PBL: What have been the
biggest surprises of your career -- both positive and negative?
ARG: The success of
"Love Letters" was a big surprise.
And you can't get any WASPier than that! And yet, it has general appeal.
It's been successfully done in Japan, India, and all over the U.S. Ostensibly, the WASPy details are still
there -- I've checked the translations...
I never did figure out what made it work. It's one of the few plays I did hardly any rewriting. I thought it was an epistolary novel. It only accidentally became a play after I
sent it into the New Yorker and they rejected it, saying, 'We don't publish
plays.'
"Sylvia" was another pleasant surprise. It was turned down by a lot of people,
primarily on feminist grounds. They
said 'You can't ask a woman to play a dog.
It's too demeaning.' They
thought it was a sexist play. I wrote
it as a lark. Even in the previews at
Manhattan Theatre Club, I didn't know what we had. I thought it was just about this fabulous cast -- Sarah Jessica
Parker, Blythe Danner, Charlie Kimbrough, Derek Smith. But we discovered many actors can do it.

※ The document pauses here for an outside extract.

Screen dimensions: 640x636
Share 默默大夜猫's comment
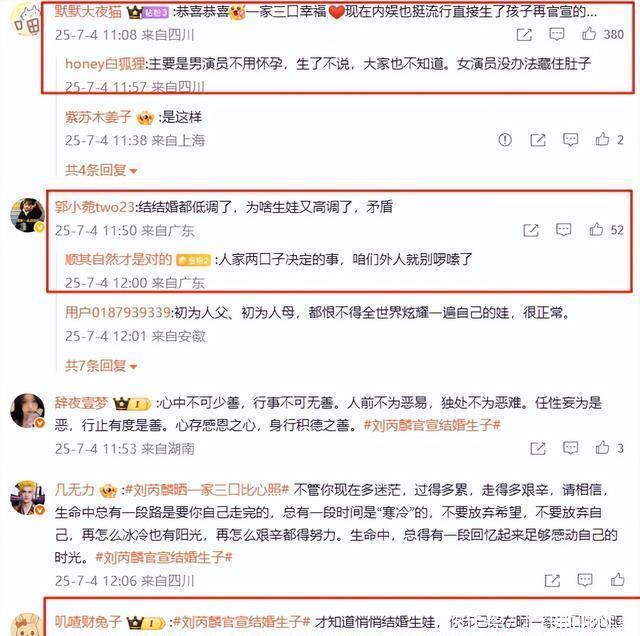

One of the most shocking things in my career was the New York
Times response to "Overtime,"
which we did in San Diego two years ago. I rewrote it after that, and thought it was perfect. I thought I'd turned "Merchant of
Venice" into "A Midsummer Night's Dream." I was so proud of myself, reworking an old
play that had caused a lot of trouble and pain in the world. At the opening
night party, no one showed me the review.

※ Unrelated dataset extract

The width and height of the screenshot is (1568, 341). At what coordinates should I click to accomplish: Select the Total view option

I read it later, when I got home.
It was the most damning review I'd ever had. Vincent Canby had been very good to me before, but he hated
it. My dog Lucy, for the first time in
her life, pooped all over our apartment.
She must've sensed my pain and anxiety.
It was one of my darkest hours in the theater. It didn't have much of a life after that. I thought it would have a tremendous life in
regional theater. So, you never know. You can't second-guess the critics. You just have to trust your own creative
juices.
PBL: How do you feel about
critics comparing you to Chekhov and Ibsen and Cheever?

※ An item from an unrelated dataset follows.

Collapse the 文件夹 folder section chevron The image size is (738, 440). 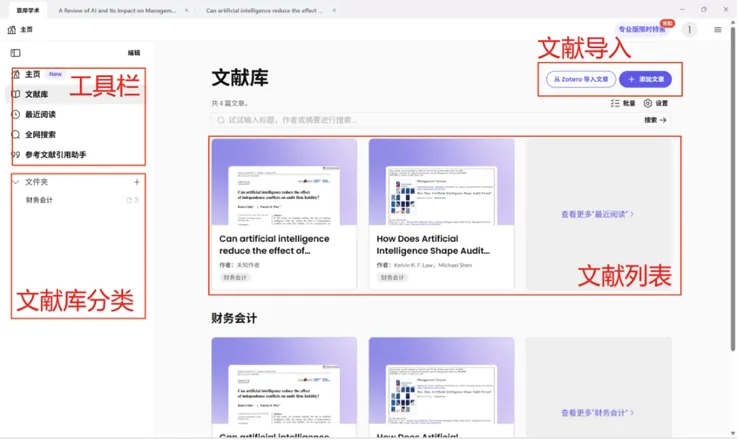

ARG: I love the comparison
to Chekhov and Ibsen. In some ways I'm
thematically similar to Chekhov; we both seem to be obsessed with dying
cultures and obsolete values trying to survive. But formally, I'm closer to Ibsen, that taut structure where
every word relates to the forward motion of the play. Maybe I see a little more
Chekhov in "Labor Day"... I
think Cheever is a significant writer, somewhat in eclipse. He was the first to point out the
disappointment at the heart of the American Dream. I agree with a lot of what he says. I love his style and the rhythms of his prose. I developed "A Cheever Evening"
that was first done in New York.
Vincent Canby liked that one.
It's been done in a lot of regional theaters.
PBL: So many of your plays have gotten their start in regional
theaters, including here in San Diego.
But do you still consider New York the real stamp of approval? Does a playwright ever get beyond that?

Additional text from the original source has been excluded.